But Slewfoot has a point. This site is for preparing and a tad of social. There are other sites for religion discussions and I'd imagine they would not tolerate a heavy prepping topic thread just as we should not tolerate heavy religious topic threads. 

A quick religious point, all is good,,, A debate about the correct interpolation of the book of Revelations,,,, go to a different web site.


----------



## Sasquatch (Dec 12, 2014)

I'm not a religious person myself and reading the religious posts on this forum and others use to get under my skin as well. Then I realized why do I care what they believe. I now simply ignore any post on religious matters. It's a shame to lose out on the wealth of knowledge available here on actual prepping just because of a few religious posts. You know, the whole throwing the baby out with the bath water and such.


----------



## Denton (Sep 18, 2012)

Take care. You know where to find us when you want to see us.

I'd rather you simply stick around, but we all have to make decisions, and I've learned not to interfere with people's decisions.

Just know you will be missed if you leave.


----------



## csi-tech (Apr 13, 2013)

I'll miss your posts. Ir's getting pretty lonely around here.


----------



## SDF880 (Mar 28, 2013)

Take care!


----------



## Prepared One (Nov 5, 2014)

I will miss your level headed input Slew. Like the others I won't try to talk you out of leaving other then to say you will be missed. We all have decisions to make. You are always welcomed back in my book.


----------



## A Watchman (Sep 14, 2015)

FoolAmI said:


> I just don't click on threads that sound as if they are religiously based. If another thread turns into hardcore religion I stay out of it on future visits to this site..
> 
> But Slewfoot has a point. This site is for preparing and a tad of social. There are other sites for religion discussions and I'd imagine they would not tolerate a heavy prepping topic thread just as we should not tolerate heavy religious topic threads.
> 
> A quick religious point, all is good,,, A debate about the correct interpolation of the book of Revelations,,,, go to a different web site.
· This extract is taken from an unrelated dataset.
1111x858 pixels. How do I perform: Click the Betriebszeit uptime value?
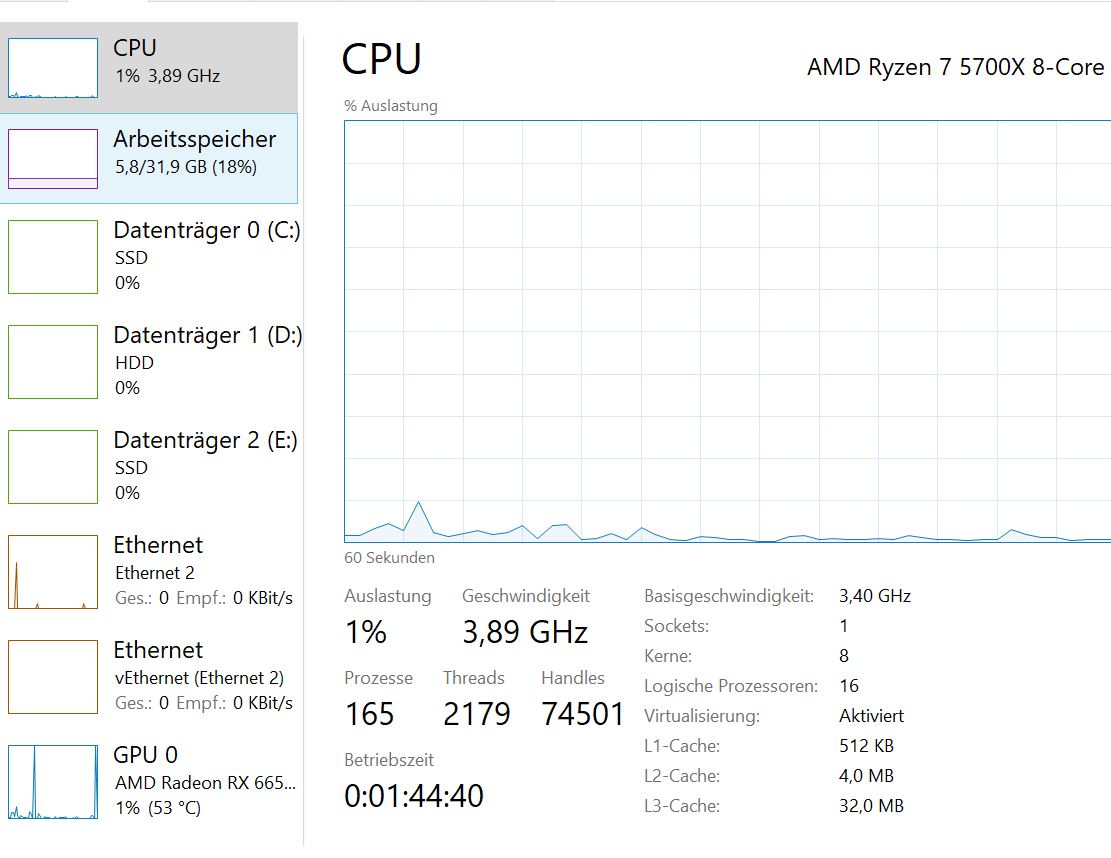tap(413, 796)
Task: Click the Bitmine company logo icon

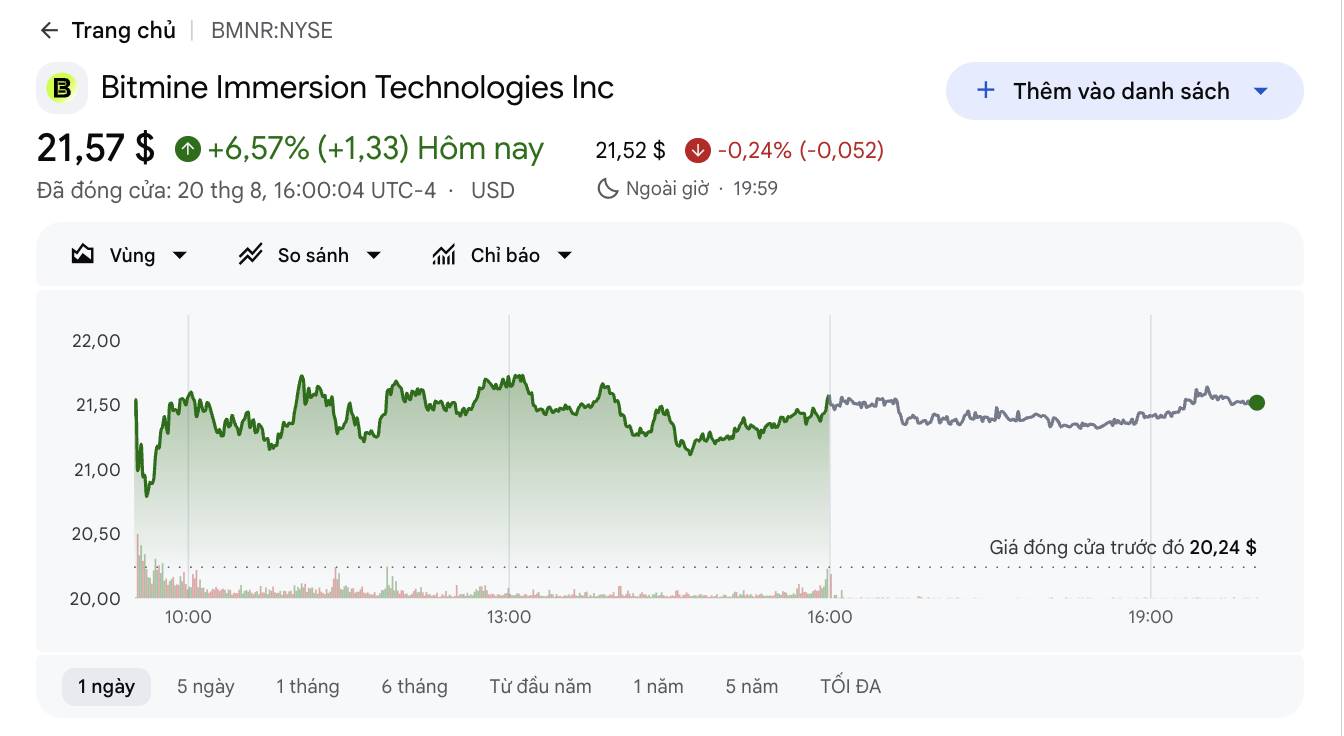Action: coord(61,88)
Isn't this why we created a separate and optional thread listed as such?


----------



## Denton (Sep 18, 2012)

FoolAmI said:


> I just don't click on threads that sound as if they are religiously based. If another thread turns into hardcore religion I stay out of it on future visits to this site..
> 
> But Slewfoot has a point. This site is for preparing and a tad of social. There are other sites for religion discussions and I'd imagine they would not tolerate a heavy prepping topic thread just as we should not tolerate heavy religious topic threads.
> 
> A quick religious point, all is good,,, A debate about the correct interpolation of the book of Revelations,,,, go to a different web site.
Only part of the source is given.